Trial objectives The primary objective of this trial is to compare the number of red blood
cell transfusions in patients with acute kidney injury and anemia whether receiving or not
rHuEPO.
The secondary objectives are a) to compare the renal survival between the two groups, b) to
compare the patient survival between the two groups.
Trial design This is a randomized, controlled, multicenter, pragmatic clinical trial.
Patients will be randomized to one of two arms and then group one will receive the rHuEPO and
group two the usual treatment.
This study will assess the superiority of rHuEPO use in acute kidney injury with anemia
against no use of rHuEPO.
Methods: Data collection, management, and analysis
Data collection methods Data collection will be carried out using excel program. Data for
presumed cause of acute kidney injury, comorbidities, medications and laboratory results are
collected from the patients' medical records. The following variables will be studied: age,
gender, body mass index (BMI), diabetes, smoking in the last year, hypertension,
hyperlipidemia, previous cardiovascular disease, previous inflammatory disease, previous
chronic obstructive pulmonary disease (COPD), previous serum creatinine (Scr) and Scr on
admission (with corresponding eGFR using the CKD-EPI equation), phosphate, calcium, albumin,
bicarbonate, hemoglobin, ferritin, TSAT, vitamin B12, uric acid and CPK. Data on previous
medications will be collected: iron substitutes, multivitamins, non-steroidal
anti-inflammatory drugs, antihypertensive medications such as ACE inhibitors and ARBs,
antiplatelet agents, urate lowering therapy, antibiotics and corticosteroids.
Definitions Acute kidney injury is defined based on the RIFLE, AKIN and KDIGO criteria.
Anemia is defined in general as Hb <13 g/dl in male patients and <12 g/dl in females.

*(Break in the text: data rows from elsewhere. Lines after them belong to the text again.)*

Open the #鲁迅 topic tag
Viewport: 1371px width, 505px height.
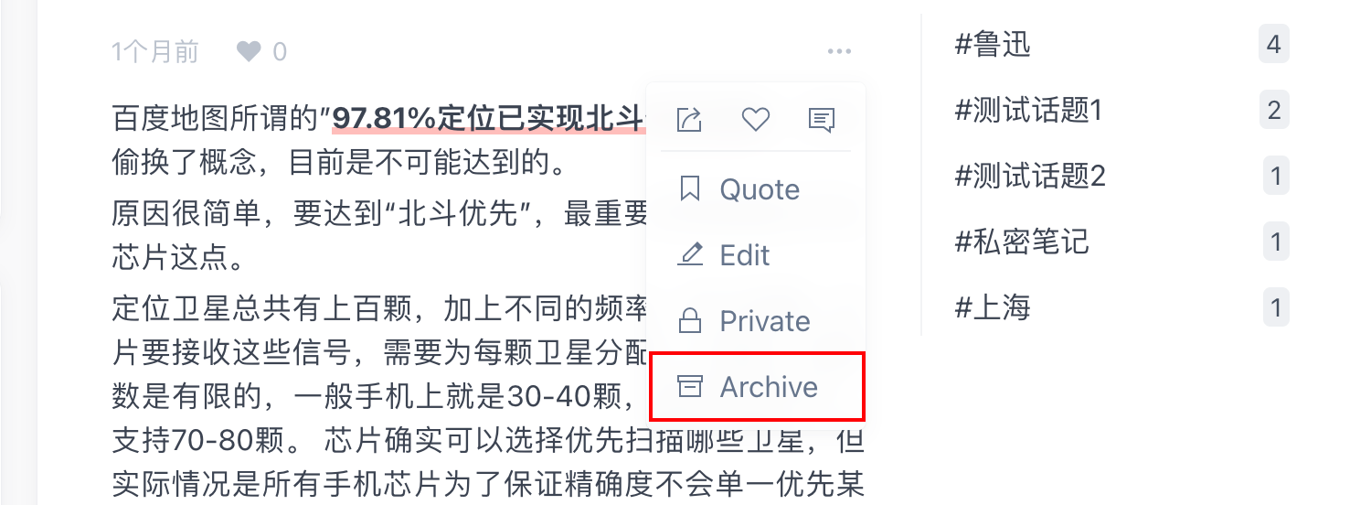[993, 44]
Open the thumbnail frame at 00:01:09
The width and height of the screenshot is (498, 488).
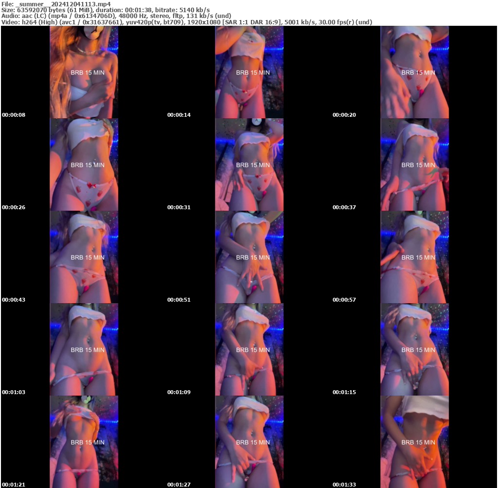click(249, 349)
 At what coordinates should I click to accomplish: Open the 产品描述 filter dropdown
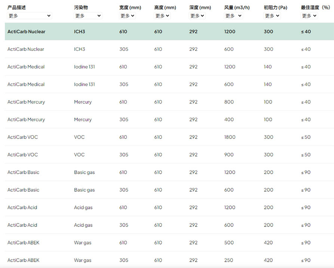(x=30, y=16)
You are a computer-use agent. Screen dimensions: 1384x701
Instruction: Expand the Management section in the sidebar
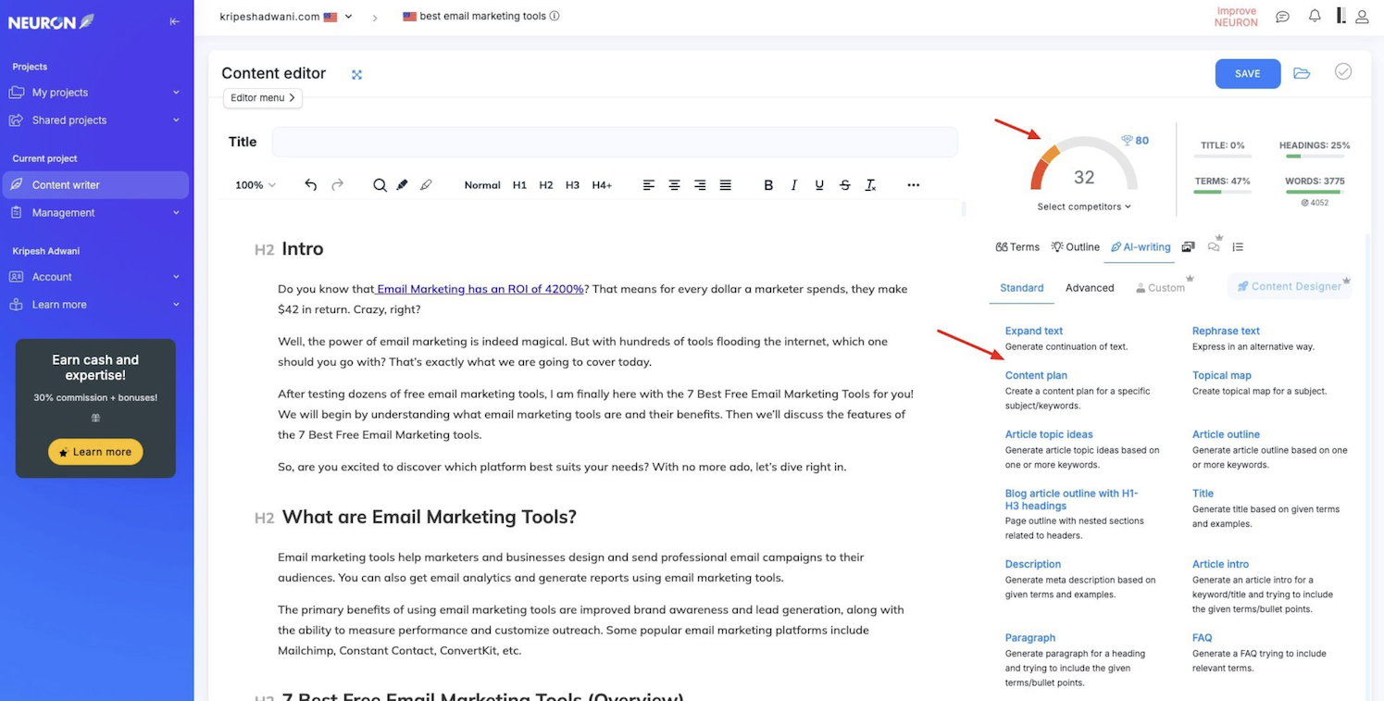[x=63, y=212]
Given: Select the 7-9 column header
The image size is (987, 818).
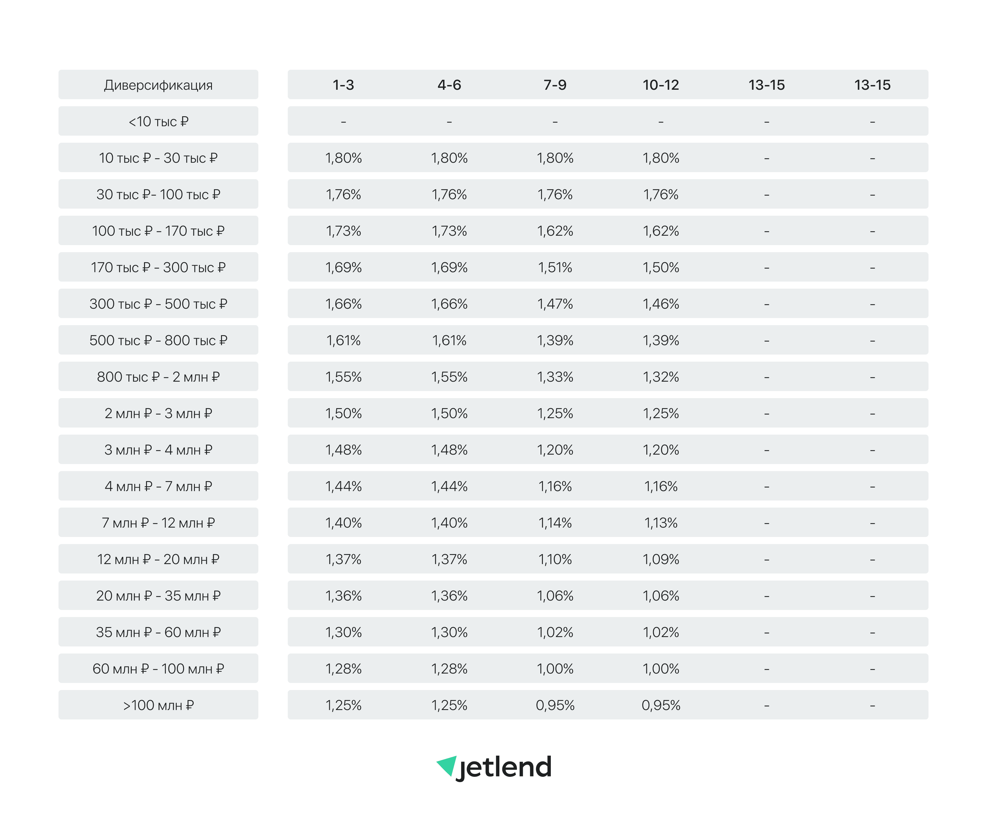Looking at the screenshot, I should [x=555, y=85].
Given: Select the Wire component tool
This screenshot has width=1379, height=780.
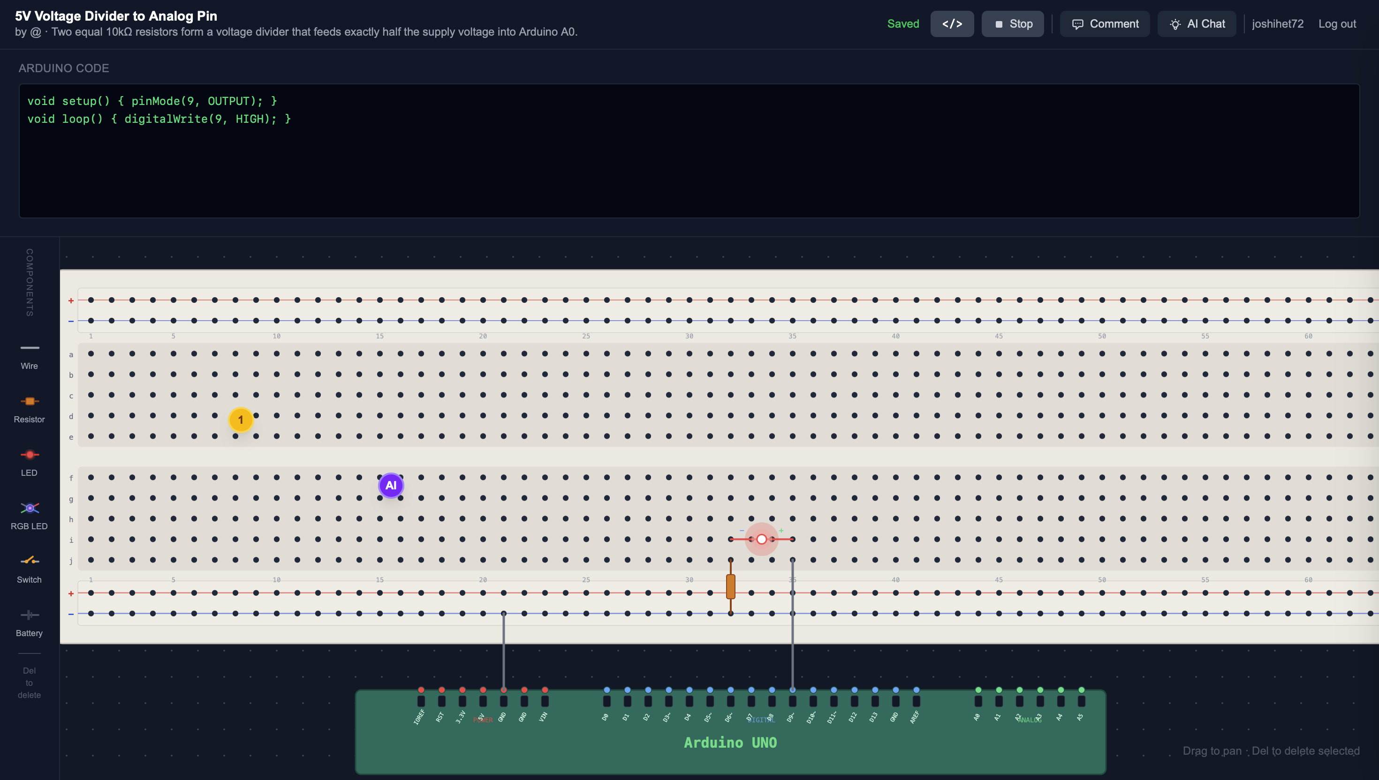Looking at the screenshot, I should click(29, 356).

Anemia
in this trial will be defined as Hb<11 g/dl.
Coronary artery disease is defined as a history of myocardial infarction or obstructive
coronary artery disease, treated medically or interventionally. Diabetes and hypertension are
defined as taking antidiabetic treatment or antihypertensive treatment respectively.
Statistical analysis Continuous variables will be presented as mean ± standard deviation
(SD). Differences between the study groups will be tested using χ2 tests (for categorical
variables). Bivariate correlation analysis will be performed using the Pearson's correlation
coefficient. The Kaplan-Meier method will be used to estimate the cumulative survival. Cox
regression will be used to determine the effect of erythropoietin on renal survival and total
mortality. Statistical analysis will be performed with SPSS. A P-value of ≤0.05 is considered
statistically significant.
Methods: Monitoring
Data monitoring Follow-up with laboratory measurements and medication dosage Hemoglobin and
creatinine will be measured with the standard laboratory techniques every day. C-reactive
protein (CRP) will be measured at least twice.
Medications administered during the hospitalization will be collected as the total dose of
the duration of stay, particularly noradrenaline, dopamine, furosemide, antibiotics,
anticoagulants, vitamins, enteral or parenteral nutrition, proton-pump inhibitors.
Transfusions: quantity of units of packed red blood cells, platelets, fresh frozen plasma
will be collected.
Clinical follow-up Data including daily systolic and diastolic blood pressure, average
hospital length of stay (LOS), oligo-anuria at any stage of the AKI, need for dialysis and
number of days till serum creatinine starts to decrease will be collected.
Adverse events will be also reported such as any thrombotic event.